Sunday, 18 October 2015

Stick and Stones

Stick and Stones and Bones and Ink and things...


Drawing in the Pyrenees in Spain, with the Artists for Nature Foundation in 2002, my wildlife art hero, Robert Bateman once said; "I found this stick. It is not an outstanding stick! It is just any old stick and broke it off. I've done this before. I often..., I don't bring a pen. I just wait until I see what is around to draw with and you get these happy accidents so that I move the stick around I not ever sure if it is going to be three lines, or one line, or a smudge, or I could rub areas with it, but the point is it is varied and surprising." He also says; "A great teacher once said in order to learn how to draw you have to make at least ten thousand mistakes. Get busy and start making them!"


It has been a little while, now. I need to get back into my drawing. So, I need to go make some mistakes! What better way to do that, than to draw with a stick and a stone. So unpredictable, might provide a surprise or two. So here goes... drawing without traditional materials, no pen, no pencil, no brush...


Something interesting to draw... a few days ago, I popped into my local museum, the Castle Museum Norwich, to take some snaps of bones in the natural history department. A fossil skull of a thunder-bird (an extinct giant) and  a skull of a polar bear caught my eye. I printed out the photos in black & white.



Today, I selected from my garden some natural materials to draw with; a dry stick, some pebbles, some dry birch bark  and soft wood I'd collected some time ago from Mousehold Health, even some egg shells saved from the kitchen.



The question... do I try some mark-making first to see how these will work with some black ink? Or, do I go for the varied and surprising approach. Of course, I want to get straight into it.
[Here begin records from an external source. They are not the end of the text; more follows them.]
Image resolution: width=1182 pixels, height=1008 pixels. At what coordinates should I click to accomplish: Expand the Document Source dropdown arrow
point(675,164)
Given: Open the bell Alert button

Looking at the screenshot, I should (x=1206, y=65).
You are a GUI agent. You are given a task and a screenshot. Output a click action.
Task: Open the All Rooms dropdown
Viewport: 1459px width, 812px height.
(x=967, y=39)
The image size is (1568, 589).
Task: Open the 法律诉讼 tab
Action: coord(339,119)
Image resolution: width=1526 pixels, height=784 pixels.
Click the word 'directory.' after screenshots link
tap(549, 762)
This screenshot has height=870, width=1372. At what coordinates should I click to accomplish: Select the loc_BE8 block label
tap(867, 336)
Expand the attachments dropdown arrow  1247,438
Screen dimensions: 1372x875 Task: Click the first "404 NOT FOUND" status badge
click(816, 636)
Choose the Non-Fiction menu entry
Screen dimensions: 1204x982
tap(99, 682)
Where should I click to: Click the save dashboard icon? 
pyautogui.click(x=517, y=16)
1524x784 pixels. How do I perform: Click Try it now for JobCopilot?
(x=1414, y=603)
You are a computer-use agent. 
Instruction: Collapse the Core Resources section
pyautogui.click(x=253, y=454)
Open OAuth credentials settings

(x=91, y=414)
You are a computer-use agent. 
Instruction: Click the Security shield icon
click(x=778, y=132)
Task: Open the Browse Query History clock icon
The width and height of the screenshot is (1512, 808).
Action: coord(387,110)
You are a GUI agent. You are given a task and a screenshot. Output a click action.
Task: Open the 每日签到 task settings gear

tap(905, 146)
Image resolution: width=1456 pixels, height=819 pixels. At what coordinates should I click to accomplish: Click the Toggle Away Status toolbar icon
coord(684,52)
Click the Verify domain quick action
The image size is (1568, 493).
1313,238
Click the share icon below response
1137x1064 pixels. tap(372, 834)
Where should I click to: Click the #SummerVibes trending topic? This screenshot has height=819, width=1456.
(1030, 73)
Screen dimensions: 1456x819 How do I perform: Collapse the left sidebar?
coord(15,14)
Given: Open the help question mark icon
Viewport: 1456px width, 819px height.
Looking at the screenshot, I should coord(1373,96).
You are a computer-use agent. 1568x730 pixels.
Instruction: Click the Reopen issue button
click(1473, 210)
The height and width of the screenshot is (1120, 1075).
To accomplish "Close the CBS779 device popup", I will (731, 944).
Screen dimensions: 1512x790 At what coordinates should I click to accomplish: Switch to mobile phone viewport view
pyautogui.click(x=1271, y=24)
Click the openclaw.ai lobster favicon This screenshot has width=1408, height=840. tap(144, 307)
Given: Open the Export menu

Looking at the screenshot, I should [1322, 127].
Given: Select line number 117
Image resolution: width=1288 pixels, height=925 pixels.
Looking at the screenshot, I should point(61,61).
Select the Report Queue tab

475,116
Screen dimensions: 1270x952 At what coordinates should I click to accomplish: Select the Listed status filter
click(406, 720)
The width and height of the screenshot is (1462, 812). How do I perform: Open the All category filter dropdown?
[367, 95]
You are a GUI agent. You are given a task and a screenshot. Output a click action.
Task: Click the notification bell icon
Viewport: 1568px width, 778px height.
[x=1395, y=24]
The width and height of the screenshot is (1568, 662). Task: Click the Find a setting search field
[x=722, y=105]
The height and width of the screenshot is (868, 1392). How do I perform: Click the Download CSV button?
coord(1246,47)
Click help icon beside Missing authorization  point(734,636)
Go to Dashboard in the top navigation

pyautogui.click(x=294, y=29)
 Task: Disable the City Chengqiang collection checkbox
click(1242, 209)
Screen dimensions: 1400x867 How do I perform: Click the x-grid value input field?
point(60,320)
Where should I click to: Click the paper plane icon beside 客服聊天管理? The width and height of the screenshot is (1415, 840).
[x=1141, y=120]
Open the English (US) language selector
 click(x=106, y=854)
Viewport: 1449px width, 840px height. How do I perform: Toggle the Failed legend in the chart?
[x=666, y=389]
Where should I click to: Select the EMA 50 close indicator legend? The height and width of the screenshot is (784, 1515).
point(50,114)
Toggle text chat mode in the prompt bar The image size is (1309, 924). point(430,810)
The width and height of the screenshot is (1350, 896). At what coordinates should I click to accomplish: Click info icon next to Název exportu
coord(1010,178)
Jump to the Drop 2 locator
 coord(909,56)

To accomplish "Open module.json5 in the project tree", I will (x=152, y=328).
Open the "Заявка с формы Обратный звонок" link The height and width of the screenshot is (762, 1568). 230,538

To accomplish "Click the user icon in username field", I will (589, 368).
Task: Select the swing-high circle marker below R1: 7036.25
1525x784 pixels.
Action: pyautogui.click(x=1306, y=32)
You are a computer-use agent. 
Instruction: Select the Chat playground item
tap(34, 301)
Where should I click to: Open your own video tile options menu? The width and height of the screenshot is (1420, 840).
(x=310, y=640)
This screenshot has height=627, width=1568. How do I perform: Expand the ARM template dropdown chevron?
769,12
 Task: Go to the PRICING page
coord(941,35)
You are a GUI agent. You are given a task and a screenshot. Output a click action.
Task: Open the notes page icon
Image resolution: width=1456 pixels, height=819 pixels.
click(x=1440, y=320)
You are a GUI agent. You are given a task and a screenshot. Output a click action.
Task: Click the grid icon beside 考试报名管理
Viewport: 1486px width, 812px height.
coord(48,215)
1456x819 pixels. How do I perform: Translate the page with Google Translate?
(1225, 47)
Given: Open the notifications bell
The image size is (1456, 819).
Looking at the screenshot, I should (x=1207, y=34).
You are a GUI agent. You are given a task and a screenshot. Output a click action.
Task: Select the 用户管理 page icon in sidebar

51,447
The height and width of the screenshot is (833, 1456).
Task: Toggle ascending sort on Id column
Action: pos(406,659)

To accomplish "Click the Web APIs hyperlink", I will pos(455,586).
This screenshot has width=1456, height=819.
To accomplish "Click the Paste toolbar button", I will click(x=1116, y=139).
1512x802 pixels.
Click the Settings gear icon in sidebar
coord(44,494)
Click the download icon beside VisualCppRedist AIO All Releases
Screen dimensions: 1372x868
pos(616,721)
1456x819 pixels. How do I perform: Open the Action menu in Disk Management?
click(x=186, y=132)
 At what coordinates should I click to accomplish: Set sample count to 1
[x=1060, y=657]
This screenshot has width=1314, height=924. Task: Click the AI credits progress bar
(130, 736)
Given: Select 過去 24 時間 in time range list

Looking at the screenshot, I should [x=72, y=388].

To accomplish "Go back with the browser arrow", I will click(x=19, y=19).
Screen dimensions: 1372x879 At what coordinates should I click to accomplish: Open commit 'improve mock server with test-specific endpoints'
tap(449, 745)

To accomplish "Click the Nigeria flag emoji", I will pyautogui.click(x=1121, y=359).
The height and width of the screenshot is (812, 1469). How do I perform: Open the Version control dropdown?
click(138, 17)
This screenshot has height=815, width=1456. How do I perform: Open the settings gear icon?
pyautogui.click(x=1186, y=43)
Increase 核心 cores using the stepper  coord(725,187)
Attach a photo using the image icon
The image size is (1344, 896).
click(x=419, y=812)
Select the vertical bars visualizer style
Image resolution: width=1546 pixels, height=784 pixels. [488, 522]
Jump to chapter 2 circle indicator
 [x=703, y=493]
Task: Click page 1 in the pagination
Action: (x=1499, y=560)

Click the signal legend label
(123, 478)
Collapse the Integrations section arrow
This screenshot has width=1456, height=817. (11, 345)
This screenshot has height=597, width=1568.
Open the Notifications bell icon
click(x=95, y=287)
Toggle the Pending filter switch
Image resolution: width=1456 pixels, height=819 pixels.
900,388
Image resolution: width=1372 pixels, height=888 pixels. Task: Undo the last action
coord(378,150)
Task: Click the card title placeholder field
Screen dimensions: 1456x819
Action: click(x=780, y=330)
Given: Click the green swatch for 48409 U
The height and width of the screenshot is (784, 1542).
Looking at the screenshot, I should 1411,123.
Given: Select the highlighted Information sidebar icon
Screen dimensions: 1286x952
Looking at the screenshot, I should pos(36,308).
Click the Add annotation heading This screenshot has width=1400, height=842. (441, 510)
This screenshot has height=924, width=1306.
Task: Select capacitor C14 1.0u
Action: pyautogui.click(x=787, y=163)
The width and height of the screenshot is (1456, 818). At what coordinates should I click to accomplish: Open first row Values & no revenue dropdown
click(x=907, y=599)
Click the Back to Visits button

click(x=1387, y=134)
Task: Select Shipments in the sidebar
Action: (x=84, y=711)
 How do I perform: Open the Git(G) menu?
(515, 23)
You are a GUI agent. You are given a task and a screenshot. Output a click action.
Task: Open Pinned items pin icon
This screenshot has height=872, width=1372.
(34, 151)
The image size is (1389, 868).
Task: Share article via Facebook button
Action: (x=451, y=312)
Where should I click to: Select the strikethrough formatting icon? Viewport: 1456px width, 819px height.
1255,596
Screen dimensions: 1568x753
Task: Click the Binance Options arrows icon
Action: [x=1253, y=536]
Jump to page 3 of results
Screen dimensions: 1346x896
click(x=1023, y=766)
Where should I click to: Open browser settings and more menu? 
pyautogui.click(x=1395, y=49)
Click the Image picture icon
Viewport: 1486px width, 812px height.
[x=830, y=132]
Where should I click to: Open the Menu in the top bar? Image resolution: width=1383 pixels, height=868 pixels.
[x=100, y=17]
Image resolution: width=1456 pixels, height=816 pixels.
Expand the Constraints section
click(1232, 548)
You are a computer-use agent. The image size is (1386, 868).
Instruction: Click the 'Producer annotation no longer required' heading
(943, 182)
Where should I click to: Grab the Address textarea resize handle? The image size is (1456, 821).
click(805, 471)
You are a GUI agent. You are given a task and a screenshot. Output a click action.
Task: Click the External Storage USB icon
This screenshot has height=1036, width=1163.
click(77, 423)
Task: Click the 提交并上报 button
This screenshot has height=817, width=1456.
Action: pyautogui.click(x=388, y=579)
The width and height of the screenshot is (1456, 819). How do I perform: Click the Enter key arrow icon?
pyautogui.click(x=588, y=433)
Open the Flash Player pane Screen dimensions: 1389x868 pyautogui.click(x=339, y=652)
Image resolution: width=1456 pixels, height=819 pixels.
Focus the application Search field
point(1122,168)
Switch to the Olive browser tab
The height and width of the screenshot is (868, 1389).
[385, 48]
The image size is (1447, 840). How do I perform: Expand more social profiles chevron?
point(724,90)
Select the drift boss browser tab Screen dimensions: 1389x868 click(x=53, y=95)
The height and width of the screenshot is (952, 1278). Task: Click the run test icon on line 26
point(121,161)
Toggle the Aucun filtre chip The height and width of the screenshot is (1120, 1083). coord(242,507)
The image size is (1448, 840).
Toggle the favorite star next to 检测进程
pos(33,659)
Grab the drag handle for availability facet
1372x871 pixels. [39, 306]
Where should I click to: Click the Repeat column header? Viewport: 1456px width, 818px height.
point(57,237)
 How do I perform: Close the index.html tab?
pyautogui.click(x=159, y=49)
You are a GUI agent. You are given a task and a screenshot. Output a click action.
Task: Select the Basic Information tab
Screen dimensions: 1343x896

My first drawing looks a little tentative to me. An outline drawn with stick. A few smudges and varied marks with bark. But basically a line-drawing...


Time for another go. This time, I gone straight into some darks by putting in a black background. That will stop the appearance of an outline..!


This is definitely more tonal and more three-dimensional. It also looks more scary! Or do I mean gory? Proportions are not perfect but then this is a free-hand drawing, so that's okay. Big teeth. It is definitely a monster!

Over all, I am quite pleased. I will certainly try this technique again. It should be a great technique for some field sketching. I may look for more varied natural materials to work with... a pine cone, sponge, feathers, those egg shells I didn't use. Or perhaps, I should just wait to look around to see what to draw with, just as Robert Bateman would do.


A final thought - one for the future. I have seen similar ideas in books, using charcoal instead of manufactured ink. As a dry powdery material, I would guess a stick or a stone would be less effective than something softer, say a finger-tip, a bundle of grass, feathers, just something to smudge. Perhaps a hard or sharp tool could be used to scratch away an image from the smudged charcoal. And of course, charcoal comes as a ready made stick for lines.